But believe it or not, there's a lot I can forgive if the production can hold up, and The Game got a murderer's row of in-demand producers to flesh out these records with some explosive, aggressive beats with plenty of west-coast G-funk touches... although, again, he sacrifices the overall cohesion of both albums to do it, and it's rare that we get much grit or texture. What's telling is that many of these beats sound more tailored for the guest stars than they do for The Game himself, most immediately noticeable on the TDE collaborations with maybe the exception of Ab-Soul on the bass-heavy soulful swell of 'Dollar And A Dream', which was pretty damn solid anyway. That's probably the reasons why '100' and 'Dedicated' felt like cuts from Drake and Future albums - and not good ones - and 'Mula' felt like a warped, swamped out version of Kanye's newest tracks that honestly doesn't go as hard as I was expecting and really didn't flatter that Phantogram sample.
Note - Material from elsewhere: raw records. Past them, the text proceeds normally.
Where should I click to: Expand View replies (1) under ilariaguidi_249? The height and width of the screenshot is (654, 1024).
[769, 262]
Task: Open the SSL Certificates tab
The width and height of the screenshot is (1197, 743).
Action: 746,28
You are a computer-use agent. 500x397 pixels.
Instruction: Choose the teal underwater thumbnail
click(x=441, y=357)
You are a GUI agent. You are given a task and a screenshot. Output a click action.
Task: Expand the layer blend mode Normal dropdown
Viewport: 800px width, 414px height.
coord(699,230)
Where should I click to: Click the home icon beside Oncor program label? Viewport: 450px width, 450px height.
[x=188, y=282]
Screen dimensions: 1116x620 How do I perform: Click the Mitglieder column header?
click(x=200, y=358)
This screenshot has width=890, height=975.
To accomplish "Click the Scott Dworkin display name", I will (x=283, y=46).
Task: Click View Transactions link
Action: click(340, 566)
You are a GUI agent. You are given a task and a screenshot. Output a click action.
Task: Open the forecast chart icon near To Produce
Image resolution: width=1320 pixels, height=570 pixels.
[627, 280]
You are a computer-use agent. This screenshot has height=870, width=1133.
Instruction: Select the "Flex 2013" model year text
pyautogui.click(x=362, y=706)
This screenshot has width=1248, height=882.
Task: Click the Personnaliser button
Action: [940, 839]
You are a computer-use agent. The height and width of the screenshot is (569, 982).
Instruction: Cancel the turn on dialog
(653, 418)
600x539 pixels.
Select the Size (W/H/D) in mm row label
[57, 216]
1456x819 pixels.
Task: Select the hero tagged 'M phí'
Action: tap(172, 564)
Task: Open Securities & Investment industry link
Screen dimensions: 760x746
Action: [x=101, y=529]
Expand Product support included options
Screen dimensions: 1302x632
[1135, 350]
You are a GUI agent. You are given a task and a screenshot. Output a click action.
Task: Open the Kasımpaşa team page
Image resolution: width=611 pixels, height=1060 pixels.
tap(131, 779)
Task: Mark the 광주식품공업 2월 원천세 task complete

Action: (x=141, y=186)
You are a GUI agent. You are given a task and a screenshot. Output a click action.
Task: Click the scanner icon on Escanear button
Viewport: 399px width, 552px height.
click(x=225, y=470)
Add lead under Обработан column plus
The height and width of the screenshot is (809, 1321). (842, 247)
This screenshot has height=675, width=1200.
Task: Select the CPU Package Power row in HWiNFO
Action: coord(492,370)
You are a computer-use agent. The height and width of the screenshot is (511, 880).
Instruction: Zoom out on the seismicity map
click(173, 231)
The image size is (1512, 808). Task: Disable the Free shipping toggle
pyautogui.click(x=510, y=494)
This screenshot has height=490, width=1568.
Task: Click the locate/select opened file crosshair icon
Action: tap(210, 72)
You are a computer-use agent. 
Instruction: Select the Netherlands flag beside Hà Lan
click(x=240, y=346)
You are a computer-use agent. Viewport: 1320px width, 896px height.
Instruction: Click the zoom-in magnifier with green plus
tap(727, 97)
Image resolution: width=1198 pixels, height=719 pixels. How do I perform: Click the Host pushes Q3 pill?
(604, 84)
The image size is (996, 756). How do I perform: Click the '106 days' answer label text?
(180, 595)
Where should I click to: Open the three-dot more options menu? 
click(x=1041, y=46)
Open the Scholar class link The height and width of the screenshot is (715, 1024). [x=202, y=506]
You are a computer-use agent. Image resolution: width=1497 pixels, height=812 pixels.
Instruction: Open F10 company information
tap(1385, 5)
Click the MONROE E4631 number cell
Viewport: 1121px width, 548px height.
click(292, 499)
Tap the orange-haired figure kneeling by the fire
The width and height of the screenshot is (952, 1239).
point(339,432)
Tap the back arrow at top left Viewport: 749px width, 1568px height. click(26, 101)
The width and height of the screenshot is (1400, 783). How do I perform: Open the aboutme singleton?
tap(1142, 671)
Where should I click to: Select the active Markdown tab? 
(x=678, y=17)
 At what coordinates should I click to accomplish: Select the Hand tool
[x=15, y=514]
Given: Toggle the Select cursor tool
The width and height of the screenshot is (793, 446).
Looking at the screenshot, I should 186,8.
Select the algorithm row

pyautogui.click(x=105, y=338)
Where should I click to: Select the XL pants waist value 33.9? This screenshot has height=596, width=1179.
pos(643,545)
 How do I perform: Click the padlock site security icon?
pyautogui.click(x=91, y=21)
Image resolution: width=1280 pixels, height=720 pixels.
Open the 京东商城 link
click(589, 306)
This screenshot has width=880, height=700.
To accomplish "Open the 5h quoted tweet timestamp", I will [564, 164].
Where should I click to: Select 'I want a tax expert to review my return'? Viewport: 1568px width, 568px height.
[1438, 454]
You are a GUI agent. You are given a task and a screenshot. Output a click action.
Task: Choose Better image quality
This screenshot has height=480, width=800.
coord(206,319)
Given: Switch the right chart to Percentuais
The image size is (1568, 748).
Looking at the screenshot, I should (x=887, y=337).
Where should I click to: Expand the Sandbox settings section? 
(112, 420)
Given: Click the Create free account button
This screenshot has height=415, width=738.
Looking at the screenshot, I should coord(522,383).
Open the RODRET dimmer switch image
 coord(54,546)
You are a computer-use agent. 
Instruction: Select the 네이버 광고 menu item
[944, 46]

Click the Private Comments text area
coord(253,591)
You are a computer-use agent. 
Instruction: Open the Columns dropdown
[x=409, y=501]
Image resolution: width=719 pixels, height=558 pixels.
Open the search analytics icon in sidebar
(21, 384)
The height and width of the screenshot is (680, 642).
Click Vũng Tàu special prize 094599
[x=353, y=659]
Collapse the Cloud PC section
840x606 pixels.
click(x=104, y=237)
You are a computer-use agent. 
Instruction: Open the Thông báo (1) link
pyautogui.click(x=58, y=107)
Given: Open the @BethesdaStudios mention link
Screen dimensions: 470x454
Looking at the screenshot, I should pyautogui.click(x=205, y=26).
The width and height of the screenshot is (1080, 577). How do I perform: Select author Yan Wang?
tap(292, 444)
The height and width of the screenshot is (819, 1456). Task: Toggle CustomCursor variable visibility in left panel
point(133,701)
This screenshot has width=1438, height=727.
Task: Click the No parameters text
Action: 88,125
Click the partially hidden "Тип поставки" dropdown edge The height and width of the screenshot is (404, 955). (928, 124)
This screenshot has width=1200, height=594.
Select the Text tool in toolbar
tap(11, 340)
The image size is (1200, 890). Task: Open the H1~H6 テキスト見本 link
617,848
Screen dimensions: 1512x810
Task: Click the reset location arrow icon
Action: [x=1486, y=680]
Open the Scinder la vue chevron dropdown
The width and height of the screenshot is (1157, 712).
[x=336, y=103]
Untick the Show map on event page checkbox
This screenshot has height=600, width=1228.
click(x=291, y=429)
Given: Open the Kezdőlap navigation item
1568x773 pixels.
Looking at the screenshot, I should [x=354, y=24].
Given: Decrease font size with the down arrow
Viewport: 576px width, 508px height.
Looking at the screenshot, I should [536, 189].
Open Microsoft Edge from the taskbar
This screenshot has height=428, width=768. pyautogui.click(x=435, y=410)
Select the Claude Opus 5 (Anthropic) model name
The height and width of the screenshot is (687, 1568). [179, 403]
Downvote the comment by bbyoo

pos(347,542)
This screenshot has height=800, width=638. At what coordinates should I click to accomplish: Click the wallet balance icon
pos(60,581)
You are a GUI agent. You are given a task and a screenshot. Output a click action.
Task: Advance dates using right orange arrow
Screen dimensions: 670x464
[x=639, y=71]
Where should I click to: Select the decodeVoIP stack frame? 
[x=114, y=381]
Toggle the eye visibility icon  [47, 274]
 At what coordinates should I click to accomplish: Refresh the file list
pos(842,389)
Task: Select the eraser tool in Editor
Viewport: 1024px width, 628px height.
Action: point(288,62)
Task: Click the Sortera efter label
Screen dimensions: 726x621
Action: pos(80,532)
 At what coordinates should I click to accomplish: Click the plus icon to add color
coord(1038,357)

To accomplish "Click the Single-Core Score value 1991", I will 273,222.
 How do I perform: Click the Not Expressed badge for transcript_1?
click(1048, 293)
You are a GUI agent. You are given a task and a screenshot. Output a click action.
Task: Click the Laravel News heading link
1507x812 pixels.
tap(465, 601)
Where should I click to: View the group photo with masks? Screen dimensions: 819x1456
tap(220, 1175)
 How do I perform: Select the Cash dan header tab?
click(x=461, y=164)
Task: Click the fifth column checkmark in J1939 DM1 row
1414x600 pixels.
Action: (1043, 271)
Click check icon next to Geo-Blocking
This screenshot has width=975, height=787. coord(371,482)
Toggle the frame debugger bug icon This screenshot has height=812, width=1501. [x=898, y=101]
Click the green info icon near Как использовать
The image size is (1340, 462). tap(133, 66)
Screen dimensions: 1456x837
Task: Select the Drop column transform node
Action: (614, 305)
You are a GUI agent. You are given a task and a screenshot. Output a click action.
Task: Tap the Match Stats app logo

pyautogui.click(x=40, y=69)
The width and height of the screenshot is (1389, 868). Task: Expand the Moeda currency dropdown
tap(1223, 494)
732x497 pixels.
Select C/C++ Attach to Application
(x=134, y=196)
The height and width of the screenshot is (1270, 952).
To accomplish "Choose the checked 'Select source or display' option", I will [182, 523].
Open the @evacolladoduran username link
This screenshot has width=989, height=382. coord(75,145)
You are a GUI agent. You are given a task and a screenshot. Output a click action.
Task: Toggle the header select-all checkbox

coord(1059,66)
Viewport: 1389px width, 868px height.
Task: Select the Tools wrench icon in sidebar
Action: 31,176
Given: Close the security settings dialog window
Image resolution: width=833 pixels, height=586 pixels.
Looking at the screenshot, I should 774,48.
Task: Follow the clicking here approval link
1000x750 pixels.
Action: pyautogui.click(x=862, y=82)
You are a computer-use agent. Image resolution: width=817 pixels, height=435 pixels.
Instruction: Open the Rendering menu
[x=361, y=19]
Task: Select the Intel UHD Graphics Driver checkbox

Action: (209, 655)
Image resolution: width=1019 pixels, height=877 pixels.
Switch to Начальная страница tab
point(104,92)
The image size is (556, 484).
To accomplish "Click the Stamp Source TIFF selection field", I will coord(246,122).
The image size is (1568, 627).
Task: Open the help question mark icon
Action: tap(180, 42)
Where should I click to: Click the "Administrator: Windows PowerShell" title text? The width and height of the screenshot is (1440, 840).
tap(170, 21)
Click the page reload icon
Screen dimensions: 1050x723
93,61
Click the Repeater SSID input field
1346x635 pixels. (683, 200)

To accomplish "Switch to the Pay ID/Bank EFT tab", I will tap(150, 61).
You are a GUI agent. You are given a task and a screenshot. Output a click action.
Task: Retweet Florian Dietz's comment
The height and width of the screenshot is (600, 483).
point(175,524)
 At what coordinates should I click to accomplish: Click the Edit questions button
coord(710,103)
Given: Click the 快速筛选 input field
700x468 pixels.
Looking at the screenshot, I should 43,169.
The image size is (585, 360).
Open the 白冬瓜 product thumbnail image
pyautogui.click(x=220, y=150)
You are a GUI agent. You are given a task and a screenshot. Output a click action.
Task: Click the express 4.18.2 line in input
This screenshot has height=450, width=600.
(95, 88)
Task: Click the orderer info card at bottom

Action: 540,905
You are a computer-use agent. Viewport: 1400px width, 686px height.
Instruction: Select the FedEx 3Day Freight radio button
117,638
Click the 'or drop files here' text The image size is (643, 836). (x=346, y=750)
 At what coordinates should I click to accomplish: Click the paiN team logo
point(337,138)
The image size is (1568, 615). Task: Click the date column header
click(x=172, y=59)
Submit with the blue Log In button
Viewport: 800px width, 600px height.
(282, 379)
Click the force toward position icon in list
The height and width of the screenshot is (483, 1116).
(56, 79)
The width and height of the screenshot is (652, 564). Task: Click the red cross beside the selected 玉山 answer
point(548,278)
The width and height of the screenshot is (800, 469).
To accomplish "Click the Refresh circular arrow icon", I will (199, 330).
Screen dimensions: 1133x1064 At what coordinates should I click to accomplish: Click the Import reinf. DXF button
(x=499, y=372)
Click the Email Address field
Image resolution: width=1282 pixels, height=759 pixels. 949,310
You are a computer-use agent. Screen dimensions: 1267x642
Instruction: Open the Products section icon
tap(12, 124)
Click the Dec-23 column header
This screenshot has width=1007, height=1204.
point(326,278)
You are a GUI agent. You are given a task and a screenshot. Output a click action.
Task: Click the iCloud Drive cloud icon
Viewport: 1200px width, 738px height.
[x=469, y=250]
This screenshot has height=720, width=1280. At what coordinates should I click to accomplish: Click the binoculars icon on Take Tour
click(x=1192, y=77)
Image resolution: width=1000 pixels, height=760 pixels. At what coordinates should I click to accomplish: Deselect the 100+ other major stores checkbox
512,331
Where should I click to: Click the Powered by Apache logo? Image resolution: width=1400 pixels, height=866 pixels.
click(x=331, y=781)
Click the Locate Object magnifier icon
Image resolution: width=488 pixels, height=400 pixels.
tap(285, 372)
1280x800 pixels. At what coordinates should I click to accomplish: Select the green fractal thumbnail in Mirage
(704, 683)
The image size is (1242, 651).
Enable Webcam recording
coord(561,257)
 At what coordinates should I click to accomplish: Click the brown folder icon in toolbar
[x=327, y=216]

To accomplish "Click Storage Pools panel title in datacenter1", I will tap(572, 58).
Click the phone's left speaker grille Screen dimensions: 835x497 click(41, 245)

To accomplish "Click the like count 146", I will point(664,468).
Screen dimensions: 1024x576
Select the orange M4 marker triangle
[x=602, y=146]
That said, there was definitely some production on that first disc that I enjoyed, like the processed horn bounce on 'Standing On Ferraris', the menacing guitar wobble against the stomping beat on 'Hashtag', and the scratchy, piano-saturated title track courtesy of DJ Premier and Dre, and I'd argue that things get even better on The Documentary 2.5, with the great funky hook with the horns on 'Crenshaw/80s And Cocaine', the impressively bleak crescendo off of the ghostly pianos on 'Gang Bang Anyway', the gleaming horns against the scratchy bass of 'From Adam', the Kool & The Gang sample driving 'Up On The Wall', to that real menace off the bass against the distant guitar of 'Moment Of Violence'. Unfortunately, those great moments have to share space with the shift to smoky g-funk and quirky, borderline 80s disco courtesy of DJ Quik - which sure, was funky as hell, pretty damn fun, but it's not like The Game remotely tried to ride the groove and it came across as inconsistent.

But then again, inconsistent is the word I'd use for both of these discs, no matter how much I wanted to like them. Because that's the most frustrating thing: The Game is a good rapper with real charisma, a solid sense of humour, a underappreciated knack for vivid storytelling, and can be convincingly visceral. But he's diluting his brand by flooding the market with material when if he chopped this double release down to one record of purely the best cuts, he could have a sequel worthy of The Documentary. As it is, which of The Documentary 2 or 2.5 you like more will depend on what you're looking for from The Game, as I'd argue the latter disc has more unique flavour and a little more thought, but not the big commercial features. But even though The Documentary 2.5 is more experimental, it also has some of the most questionable lyrical moments - with the exception of 'Bitch You Ain't Shit'. Either way, if I'm going to rate these albums, The Documentary 2 gets a light 6 and The Documentary 2.5 gets a strong 6, which rounds out to the same number in the middle. For fans of The Game, you've got him for over two hours. For everyone else... well, I can promise you that you won't be bored, and really, that's saying something.